Публика заревела. Вновь забили барабаны, повара из ресторана подошли к котлам и сковородкам, начали проворно наполнять новые и новые миски. Официантки их подхватывали и несли в сторону публики – ведь такое замечательное событие было бы неполным, если зрителям пришлось бы лишь глотать слюну.
Публика зашлась в полном неистовстве. Пусть они видели, что на всех блюд не хватит, но уже заметили телеги, подвозящие новые продукты, и виновника торжества, вновь разжигающего в печах огонь и достающего свои ножи.
☯☯☯
– Поговорим? – сказал Бохай, указывая рукой на стол в пустующем зале ресторана.

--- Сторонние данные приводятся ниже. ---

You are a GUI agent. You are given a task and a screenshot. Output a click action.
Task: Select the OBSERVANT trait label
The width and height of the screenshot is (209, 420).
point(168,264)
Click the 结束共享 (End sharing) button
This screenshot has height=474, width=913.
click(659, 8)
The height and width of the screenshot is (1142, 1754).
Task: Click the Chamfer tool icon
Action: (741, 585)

Был уже поздний вечер, представление давно закончилось, как и последовавший за ним банкет. Страже пришлось немало потрудиться, растаскивая забияк, пытающихся затеять драку за то или иное лакомство. Была работа и для пожарной команды, которая тушила неосторожных любителей фуцзяньских булок или хоньянской похлёбки, умудрившихся подпалить огненным дыханием (а иногда и вовсе не дыханием) себя или соседа.
– Как пожелаете, мастер, – легко ответил учителю Ксинг, присаживаясь за стол.
– Я больше не твой мастер, – заметил Бохай, оглаживая бороду.
– Я перестал быть учеником, но вы навсегда останетесь моим наставником, – покачал головой Ксинг. – Я никогда не забывал своё прошлое, да и сейчас не собираюсь.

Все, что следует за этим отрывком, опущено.